In this Internationalization at Home (IaH) project, a group of second-year Dutch students enrolled in the bachelor ‘International Communication’ (IC) at Zuyd University of Applied Sciences study the experiences of their international peers at another faculty in Maastricht. They use survey data and observations to learn more about the perspective of international and Dutch peers who are enrolled in a different program at another faculty in the city of Maastricht. By analyzing perceptions of inclusion, the use of English and social integration, the IC students get a better perspective on what life is like for international students studying in their city. Going through this exercise also prepares IC students for their own study or internship abroad in the next academic year.
The analysis on perceptions of inclusion of international students is embedded in a larger case study on internal communication. The goal of the project is twofold:
- On the one hand we want the IC students to understand the importance of cultural diversity and inclusion in an international setting. They do this by conducting the research, using the data to understand the perspectives of the international students in the educational institute, and translating their findings into possible next-steps.
- Second, they design a communication campaign to raise awareness on a specific challenge they identified in their analysis.
In the 2021 project, students for instance found out in their analysis that there was an interesting challenge with the use of English in social interactions in the international classroom. In formal classroom settings, international students felt included, because students and staff used English consistently. But in informal interactions, this was not the case, which led to international students easily feeling left out of the social interactions in the informal curriculum. International students also indicated that they would like to have more social contact with Dutch students. Based on these findings, some IC students developed specific awareness campaigns on this topic. At the end of the project, the students summarized their findings and proposed actions in a communication plan, that they presented to the faculty management.
Reflections from students
After the assessment period, we asked the IC students to reflect on their learning experience. How did this project help them to understand the perspectives of others in the international classroom? And did this analysis also prepare them for their international experience? The interviews took place among 45 students who participated in the project. We found some clear examples of openness and curiosity in their reflections afterwards.
“It was interesting to read that it was more difficult for them to find a room here …., when I went to China, I was also the odd person out, I guess. So I can kind of relate that they were not really equal to the Dutch, and kind of alienated in a way.”

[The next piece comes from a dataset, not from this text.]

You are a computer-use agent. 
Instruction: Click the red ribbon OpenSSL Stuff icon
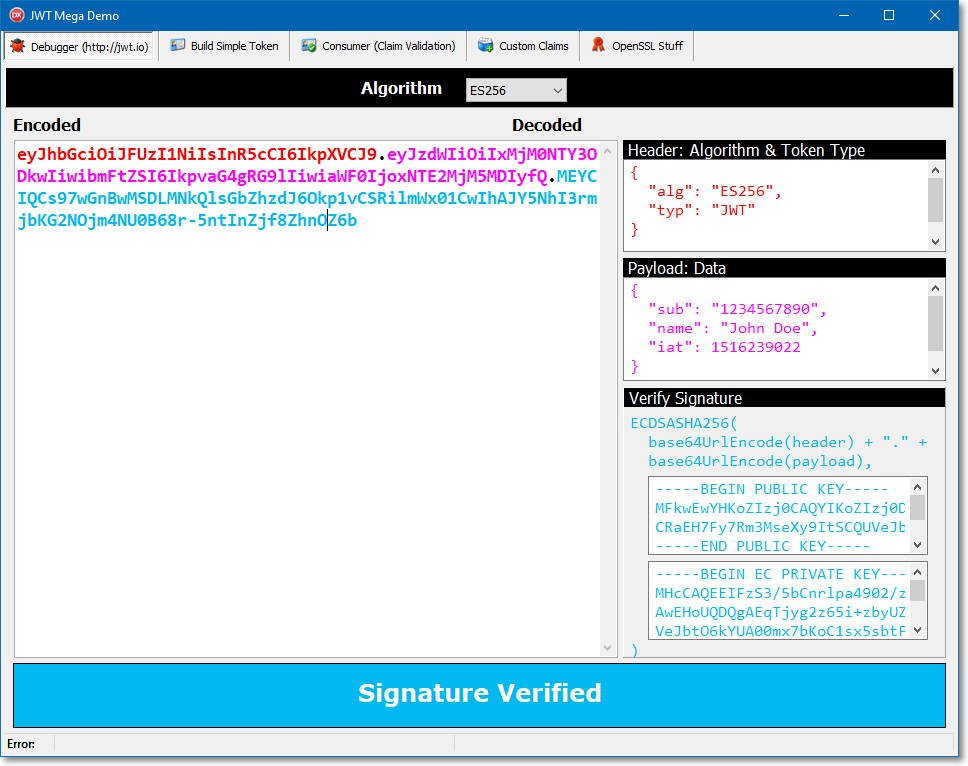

“Well, the other international students feeling less respected from their Dutch peers made me also reflect on my own prejudice against certain people. It made me realize maybe I need to be more open towards them as well.”
The results of this project encouraged the program to continue exploring ways to use local resources to develop an intercultural skillset, also at home. There are a lot of local opportunities to study intercultural interactions, and this example shows that also these activities can lead to meaningful reflection and intercultural learning.